PASSAGE SHOWN:
BEGIN

==Premise==
Dice follows "the stops and starts of Andrew Dice Clay’s career resurgence in his transplanted home base of Las Vegas. Mired in Sin City’s suburbs, Clay tries to live his life while still trapped in the skin of his infamous character. You remember: the adult nursery rhymes, the insults, the ban from MTV, the deliberate controversy. He works to pay back his gambling debts, manage his sons’ heavy metal band and fend off pumped-up fans — all while sporting his trademark black leather jacket and fingerless gloves, poised for a comeback."

==Cast and characters==
===Main===

- Andrew Dice Clay as himself
- Kevin Corrigan as "Milkshake"
- Natasha Leggero as Carmen

===Recurring===

- Brad Morris as Brett
- Cedric Yarbrough as Russell Patterson
- Ron Livingston as Sydney Stein
- Patrick Fischler as Toby
- Chris Williams as Marvin
- David Arquette as himself
- Mary Holland as Trudy
- Andrew Daly as Richard
- Lorraine Bracco as Toni
- Billy Gardell as Frank Rizanski
- James Woods as himself

===Guest===

- Adrien Brody as himself ("Ego")
- Criss Angel as himself ("Prestige")
- Wayne Newton as himself ("Prestige")
- Rita Rudner as herself ("Prestige")
- Michael Rapaport as Bobby the Mooch ("Six Grand")
- Joe Lo Truglio as Roger ("It's a Miserable Life")
- Laraine Newman as Darcy ("No Bullshit")
- Tony Orlando as himself ("No Bullshit")
- Michael Imperioli as himself ("Fingerless")
- Mickey Rourke as himself ("Fingerless")
END
REQUIRED ACTIONS:
#1 According to the premise of Dice, where is Andrew Dice Clay's transplanted home base?
#2 Based on the premise section, explain why Clay works.

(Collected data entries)
BEGIN
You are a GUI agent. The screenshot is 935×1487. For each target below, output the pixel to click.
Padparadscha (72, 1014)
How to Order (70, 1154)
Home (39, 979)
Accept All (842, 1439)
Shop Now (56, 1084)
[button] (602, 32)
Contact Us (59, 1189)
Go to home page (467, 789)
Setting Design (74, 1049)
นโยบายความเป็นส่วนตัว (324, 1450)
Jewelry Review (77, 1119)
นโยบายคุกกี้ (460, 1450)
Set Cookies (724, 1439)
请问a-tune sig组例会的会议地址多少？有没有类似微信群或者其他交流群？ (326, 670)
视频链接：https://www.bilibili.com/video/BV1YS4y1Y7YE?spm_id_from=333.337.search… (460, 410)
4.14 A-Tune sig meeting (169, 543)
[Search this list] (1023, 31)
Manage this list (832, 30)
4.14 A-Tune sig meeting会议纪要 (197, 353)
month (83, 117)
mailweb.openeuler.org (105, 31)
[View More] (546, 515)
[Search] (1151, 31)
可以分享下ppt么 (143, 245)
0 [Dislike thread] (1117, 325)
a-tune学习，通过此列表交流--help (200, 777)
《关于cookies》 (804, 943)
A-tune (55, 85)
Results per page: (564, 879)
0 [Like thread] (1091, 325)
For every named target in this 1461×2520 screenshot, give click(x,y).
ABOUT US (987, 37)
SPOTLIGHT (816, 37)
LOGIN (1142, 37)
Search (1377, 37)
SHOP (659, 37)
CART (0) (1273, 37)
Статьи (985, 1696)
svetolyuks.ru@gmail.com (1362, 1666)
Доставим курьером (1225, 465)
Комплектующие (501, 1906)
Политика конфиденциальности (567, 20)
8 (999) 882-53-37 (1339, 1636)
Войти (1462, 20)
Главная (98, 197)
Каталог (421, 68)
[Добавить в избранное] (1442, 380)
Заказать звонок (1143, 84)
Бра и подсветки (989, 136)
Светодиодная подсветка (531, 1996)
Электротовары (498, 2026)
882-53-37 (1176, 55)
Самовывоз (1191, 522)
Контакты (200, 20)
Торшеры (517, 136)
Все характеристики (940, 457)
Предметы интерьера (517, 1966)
END
RESULTS BY TASK:
#1 Las Vegas.

#2 He works to pay back his gambling debts. The premise says he does this while also managing his sons' heavy metal band and fending off pumped-up fans.